‘Business as usual’ at Irish Daily Star as Mirror owner buys Desmond titles

£127m sale by Northern & Shell includes a 50% stake in the Irish Daily Star

Trinity Mirror said it planned to save £20 million in annual costs by 2020 by sharing editorial teams and reducing duplication

Trinity Mirror said it planned to save £20 million in annual costs by 2020 by sharing editorial teams and reducing duplication

 

The publisher of Britain’s Daily Mirror has agreed to pay £126.7 million (€144.3 million) in cash and shares to buy rival titles the Daily Express and Daily Star in the biggest shake up of the embattled newspaper industry in years.

The takeover brings together tabloids from the opposite ends of the political spectrum plus celebrity magazines including OK! to create a larger company better able to combat declining sales and the move of readers and advertisers online.

The titles have been sold by Northern & Shell, the Richard Desmond-owned publisher. The deal include a 50 per cent stake in the Irish Daily Star, which is co-owned by Independent News & Media (INM).

A spokesman for INM told The Irish Times that it was “business as usual” for the Irish Daily Star following the deal, which will have to gain regulatory approval.

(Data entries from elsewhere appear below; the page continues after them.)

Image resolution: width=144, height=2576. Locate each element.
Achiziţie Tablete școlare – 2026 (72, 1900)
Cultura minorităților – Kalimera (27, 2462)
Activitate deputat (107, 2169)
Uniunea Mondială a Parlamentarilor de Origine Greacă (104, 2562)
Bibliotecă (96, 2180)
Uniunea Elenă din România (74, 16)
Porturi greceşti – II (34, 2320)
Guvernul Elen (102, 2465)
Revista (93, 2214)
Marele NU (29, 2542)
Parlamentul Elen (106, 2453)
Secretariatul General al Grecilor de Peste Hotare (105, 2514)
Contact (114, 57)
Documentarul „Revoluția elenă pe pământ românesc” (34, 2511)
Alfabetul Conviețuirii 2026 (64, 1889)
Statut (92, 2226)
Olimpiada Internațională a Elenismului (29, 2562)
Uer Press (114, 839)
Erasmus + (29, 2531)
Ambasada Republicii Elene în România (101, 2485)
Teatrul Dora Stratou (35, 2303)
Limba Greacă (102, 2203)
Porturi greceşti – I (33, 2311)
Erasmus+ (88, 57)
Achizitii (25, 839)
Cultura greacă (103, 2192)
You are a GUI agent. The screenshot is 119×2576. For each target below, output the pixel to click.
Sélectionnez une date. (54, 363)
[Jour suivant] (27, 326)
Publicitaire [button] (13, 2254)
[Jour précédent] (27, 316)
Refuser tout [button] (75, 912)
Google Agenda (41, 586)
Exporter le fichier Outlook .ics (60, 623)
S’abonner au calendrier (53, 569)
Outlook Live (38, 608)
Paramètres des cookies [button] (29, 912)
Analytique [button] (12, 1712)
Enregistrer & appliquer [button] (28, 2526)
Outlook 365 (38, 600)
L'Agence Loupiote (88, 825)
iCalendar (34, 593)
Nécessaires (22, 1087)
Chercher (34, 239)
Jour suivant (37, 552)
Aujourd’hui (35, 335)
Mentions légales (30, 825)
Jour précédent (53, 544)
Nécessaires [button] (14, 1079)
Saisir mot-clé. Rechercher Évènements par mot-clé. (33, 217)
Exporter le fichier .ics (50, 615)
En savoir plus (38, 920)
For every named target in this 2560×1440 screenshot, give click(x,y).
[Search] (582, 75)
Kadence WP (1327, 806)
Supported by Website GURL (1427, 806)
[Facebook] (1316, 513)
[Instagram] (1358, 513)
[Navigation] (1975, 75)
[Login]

Both the left-leaning Daily Mirror and the right-leaning Express have seen their circulation tumble in recent years.

Trinity Mirror said it planned to save £20 million in annual costs by 2020 by sharing editorial teams and reducing duplication in a move that is likely to lead to more job cuts.

‘Exciting moment’

The company said the acquisition would be materially earnings enhancing in the first full year of ownership.

“This deal is a really exciting moment in Trinity Mirror’s history, combining some of the most iconic titles in the UK media industry,” Trinity chief executive Simon Fox said. “It is good for our readers, good for our customers and good for our shareholders.”

Trinity Mirror said on Friday it would pay an initial cash consideration of £47.7 million, a deferred cash consideration of £59 million payable between 2020 to 2023 and the balance of £20 million by the issue of shares.

Trinity Mirror, which had a market value of £190 million at the close of trading on Thursday, issued a separate statement to say it expected its adjusted results for 2017 to be marginally ahead of forecasts, while strong cash generation enabled it to pay down debt.